Aveiro ajuda a nascer o maior radiotelescópio do mundo
Se existisse um radar de aeroporto a 50 anos-luz, o Square Kilometer Array seria capaz de o detetar. Conhecido como SKA, o maior radiotelescópio do mundo será cinco vezes mais sensível e terá quatro vezes melhor resolução que o Very Large Array (VLA), o radiotelescópio que ficou célebre no filme Contacto. "É a maior infraestrutura científica do século XXI", assegura Domingos Barbosa, investigador do Instituto de Telecomunicações na Universidade de Aveiro e coordenador do consórcio português que participa no projeto. Aos portugueses foi entregue a liderança de grupos de trabalho científico e no design da ciberinfraestrutura para o gestor do telescópio - o seu "sistema nervoso".
São cerca de duas mil antenas espalhadas por milhares de quilómetros, que criam uma área coletora de um milhão de metros quadrados. Na primeira fase de construção, que deverá iniciar-se em 2019, o SKA vai estar na Austrália e na África do Sul e estende-se aos países vizinhos na segunda fase, cujo arranque está previsto para 2024/25. A primeira custará 670 milhões de euros, enquanto a segunda ascende aos 1200 milhões. "Este projeto é considerado o maior gerador de dados científicos. O volume de dados produzido será cerca de cinco a sete vezes o tráfego internacional de internet", frisa Domingos Barbosa.

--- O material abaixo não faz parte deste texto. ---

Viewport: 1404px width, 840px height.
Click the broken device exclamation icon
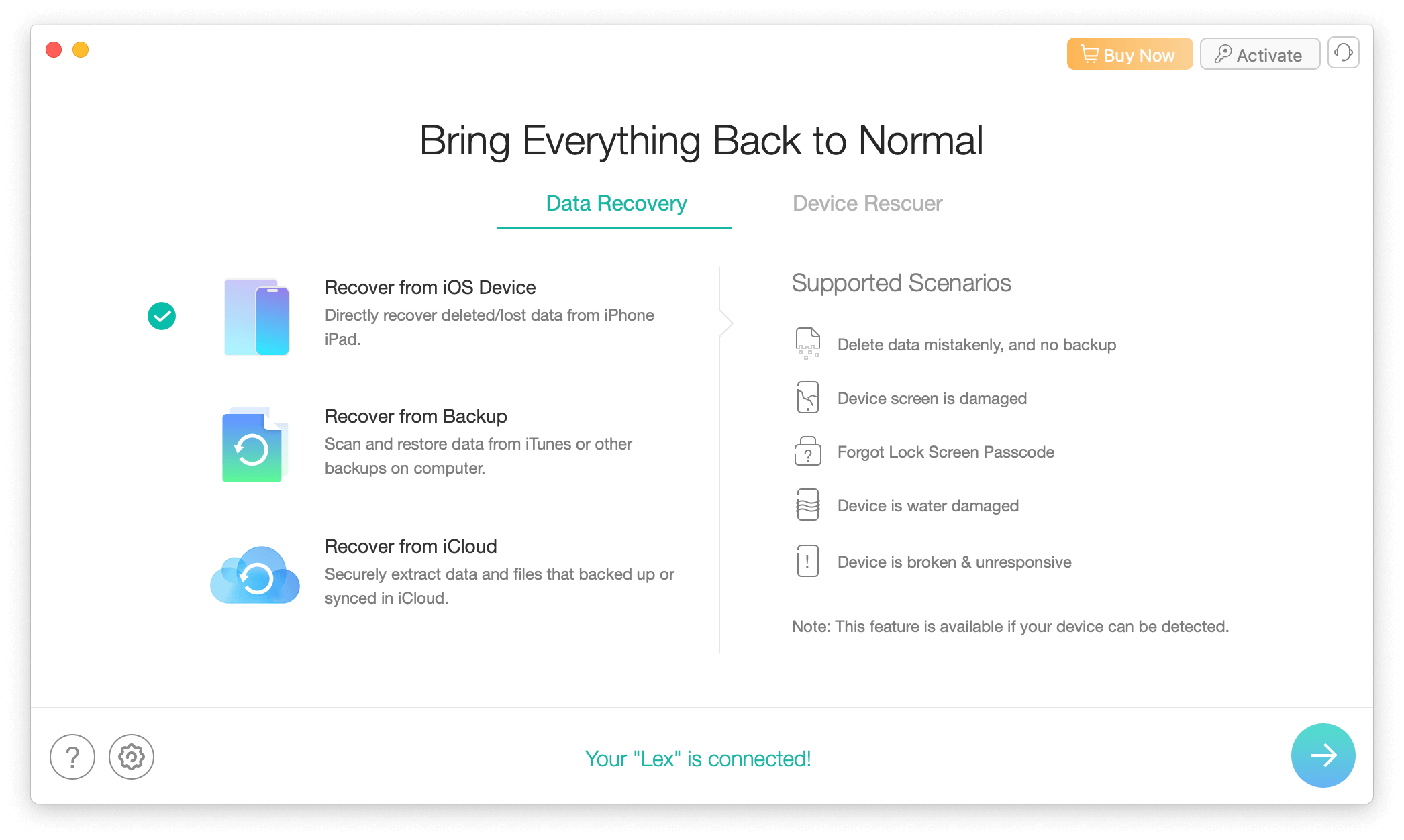pyautogui.click(x=807, y=562)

Portugal é um dos 19 países envolvidos, num consórcio que junta as universidades de Aveiro, Porto e Évora, o Instituto Politécnico de Beja e o Instituto de Telecomunicações. Por cá, as primeiras atividades relacionadas com o SKA começaram em 2009. "Quando os nossos colegas holandeses quiseram usar Portugal como plataforma de ensaios para protótipos de antenas". Estas, mostra o investigador, têm a forma de orelhas de coelhos e uma grande vantagem: "São colocadas na vertical em agregados muito grandes, é fácil protegê-las e não é preciso manipulá-las mecanicamente". E porquê Portugal? "Porque a zona sul do País tem um clima semelhante à África do Sul".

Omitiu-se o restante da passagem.